A pressão cada vez maior das indústrias alimentícias – e do consumidor final – em adquirir apenas produtos e matéria-prima cuja produção tenha sido feita, em sua totalidade, seguindo práticas sustentáveis, tem transformado o mercado de defensivos agrícolas, abrindo espaço para os insumos biológicos em detrimento dos químicos de elevado grau toxicológico. No setor sucroenergético nacional, não poderia ser diferente.

Atualmente, existem soluções biológicas que podem ser utilizadas em todas as etapas do desenvolvimento vegetativo da cana-de-açúcar, desde o manejo de pragas e doenças, promoção de crescimento, fixação biológica de nitrogênio, solubilização de fósforo e outros nutrientes até a mitigação de estresse hídrico. Como benefícios ambientais e econômicos, pode-se destacar a diminuição do uso de produtos químicos com alta toxicidade, aumento da população de microrganismos benéficos no solo, melhor seletividade aos inimigos naturais, maior equilíbrio da biota do solo e incremento de produtividade e longevidade dos canaviais.

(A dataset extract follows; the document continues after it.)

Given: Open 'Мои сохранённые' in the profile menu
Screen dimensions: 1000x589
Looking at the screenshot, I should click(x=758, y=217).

É possível ainda aliar a aplicação desses biológicos a um sistema de irrigação por gotejamento para tornar toda a operação ainda mais sustentável. O Doutor em Produção Vegetal pela Universidade Estadual Paulista Júlio de Mesquita Filho (UNESP), Campus Jaboticabal, e diretor técnico da AGROMAPE, Luiz Cláudio Nascimento dos Santos, explica que os maiores benefícios dessa combinação incluem: aproveitamento de uma operação já existente, o que diminui a necessidade de tratores e, consequentemente, o consumo de óleo diesel; exploração das melhores janelas de aplicação, inclusive com possibilidade de fracionamento e correção de problemas em fases mais avançadas da cultura; e maior eficiência, uma vez que os insumos são aplicados diretamente sobre as raízes das plantas.

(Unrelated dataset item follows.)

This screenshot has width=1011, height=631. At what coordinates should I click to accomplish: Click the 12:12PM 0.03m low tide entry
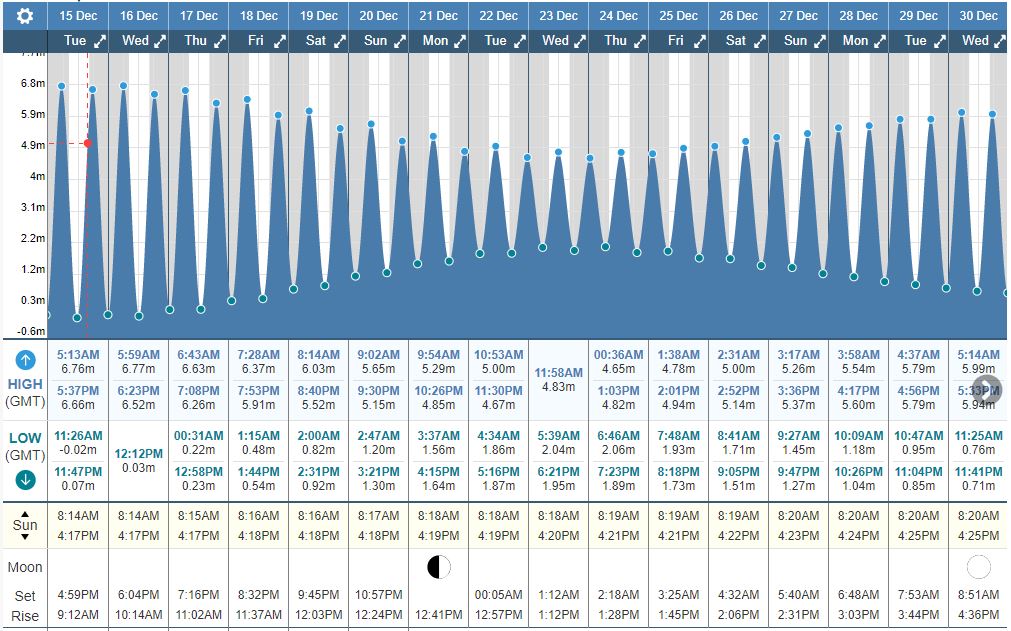click(139, 461)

Santos afirma que o aproveitamento de uma operação já existente, exploração das melhores janelas de aplicação e maior eficiência são os principais benefícios de aplicar insumos biológicos via gotejamento - Foto: Arquivo pessoal

O pesquisador da UNESP detalha que iniciou trabalhos com biológicos via gotejamento em 2021 com a aplicação de Azospirillum brasilense. O objetivo era aumentar a eficiência da adubação nitrogenada e melhorar a arquitetura radicular pela promoção de crescimento, já que essas bactérias são promotoras de fito hormônios.

“A literatura já relatava alguns resultados positivos com bactérias diazótroficas aplicadas de forma foliar ou via solo. Contudo, não havia nenhuma informação sobre resultados com aplicação via gotejamento. Ao final da safra, observamos ganhos médios de 11 toneladas de colmos/ha, aumento das variáveis biométricas, como altura, diâmetro de colmo e área foliar, e melhor desenvolvimento do sistema radicular.”

Diante desses resultados, Santos analisa que a irrigação por gotejamento é uma excelente ferramenta para aumentar a produtividade dos canaviais de maneira muito sustentável, pois além de ser um sistema com alta eficiência na utilização da água, ainda permite a aplicação de insumos biológicos com muito mais eficiência. “Nesta safra, já estamos introduzindo outros microrganismos, como Pseudomonas fluorescens, com o objetivo de melhorar o manejo da adubação fosfatada, uma vez que elas liberam ácidos orgânicos que solubilizam fosfatos, e diversas bactérias do gênero Bacillus, como ferramenta no manejo de nematoides. Estamos ainda estudando o uso de bioestimulantes via gotejo - principalmente aqueles à base de extrato de algas - com o intuito de acelerar o enraizamento das canas socas e amenizar os efeitos dos estresses abióticos.”

Ganhos de produtividade com a irrigação por gotejamento na São José Agroindustrial chegam a 121% na comparação com as áreas de sequeiro - Foto: Divulgação Usina São José

Localizada em Igarassu/PE, a São José Agroindustrial planeja, em breve, iniciar a aplicação de produtos biológicos através de seu sistema de irrigação por gotejamento, que já cobre 626 hectares de canaviais. O coordenador de irrigação da usina, Willymberg José Barreto da Silva, afirma que o gotejo é uma tecnologia de irrigação excelente, com ganhos de produtividade que chegam a 121% na comparação com as áreas de sequeiro.

“Além de entregar maior produção, o gotejo faz um uso mais eficiente dos recursos hídricos e possibilita uma aplicação parcelada de nutrientes e fertilizantes de acordo com o estágio fenológico da cultura.”